So close... and still. This is clearly still in the uncanny valley department at times.
This is early research of course but still the results are interesting. Once again, we're much easier to influence than we'd like.
The copyright problem in all this is becoming more and more obvious...
Very good interview. She really point out the main issues. Quite a lot of the current debate is poisoned by simplistic extrapolations based on sci-fi. This distracts everyone from the very real and present problems.
Looks like a promising way to reduce the training cost of large language models.
And yet another set of open source models. This is really democratizing quickly.
Truly open source models are pouring in. This is showing more transparency and I hope it will lead to better uses even though some of the concerns will stay true.
Excellent opinion piece. Sure, "A.I." is a tool, but who is wielding that tool currently? Whom needs is it designed to fulfill? This is currently very much of a problem. The comparison with McKinsey although surprising is an interesting thought.
Also I appreciate the clarification on the Luddites movement... they were not anti-technology.
Interesting experiment even though it's still early days for this kind of research and we'd need more such evaluations. They found that it produces mostly insecure code. This is not really surprising in the end, this manipulates language but has not execution model. It can be fixed only by coupling to some outside system.
OK, this is a pre-print so to take with a truckload of salt. If further nice results get built up on this it could turn out interesting though. This is a much more intellectually satisfying approach than the current arm race of "let's throw bigger models at the problem". This has the potentially of reducing the computational complexity of those models, this is definitely welcome in term of energy and hardware requirements. Let's wait and see...
This was only a matter of time. It'll be interesting to see how this will unfold. Potentially it could turn into lawsuit cases being built up, it could also mean content producers get a cut down the line... of course could be both. Since FOSS code also ends up in training those models I'm even wondering if that could lead to money going back to the authors. We'll see where that goes.
Definitely this! Major FOSS projects should think twice before giving their street creds to such closed systems. They've been produced with dubious ethics and copyright practices and since they're usable only through APIs the induced vendor lock-in will be strong.
There's the carbon footprint but of course there's also the water consumption... and with increased droughts this will become more and more of a problem.
This is important. We need truly open generator models. This can't be left in the hands of a few with only API access, especially since they lack basic transparency.
I'm still doubtful about it but maybe I'm wrong so a counterpoint to my own opinions. Of course this is a purely productivity standpoint in here which overlooks my main concerns with how this is currently deployed and used.
Good reasons to leave indeed.
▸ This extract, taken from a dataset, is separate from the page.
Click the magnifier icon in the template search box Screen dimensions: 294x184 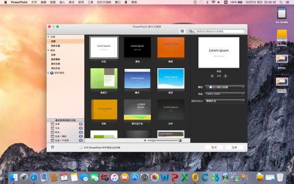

Better host your projects somewhere else.
Clearly aims to demonstrate the superiority of their specialized hardware for training. That said it's nice to have proper open models available (architecture, training data, weights... it's all in the open).
Now, this starts to become interesting. This is a first example of trying to plug symbolic and sub-symbolic approaches together in the wild. This highlights some limitations of this particular (quite a bit rough) approach, we'll see how far that can go before another finer approach is needed.
Training sets are obviously already contaminated... now it'll be a race of hiding such mistake under the carpet with human interventions. That'll be a boon for misinformation. That's what we get for a useless large models arm race.
Now this is a properly balanced piece which looks beyond the hype. Usable yes, if hallucinations don't have a high impact. Can the hallucinations be solved? To be seen, I personally have my doubts with the current architecture... at least banking it all on human feedback is being very naive about the scale of the task.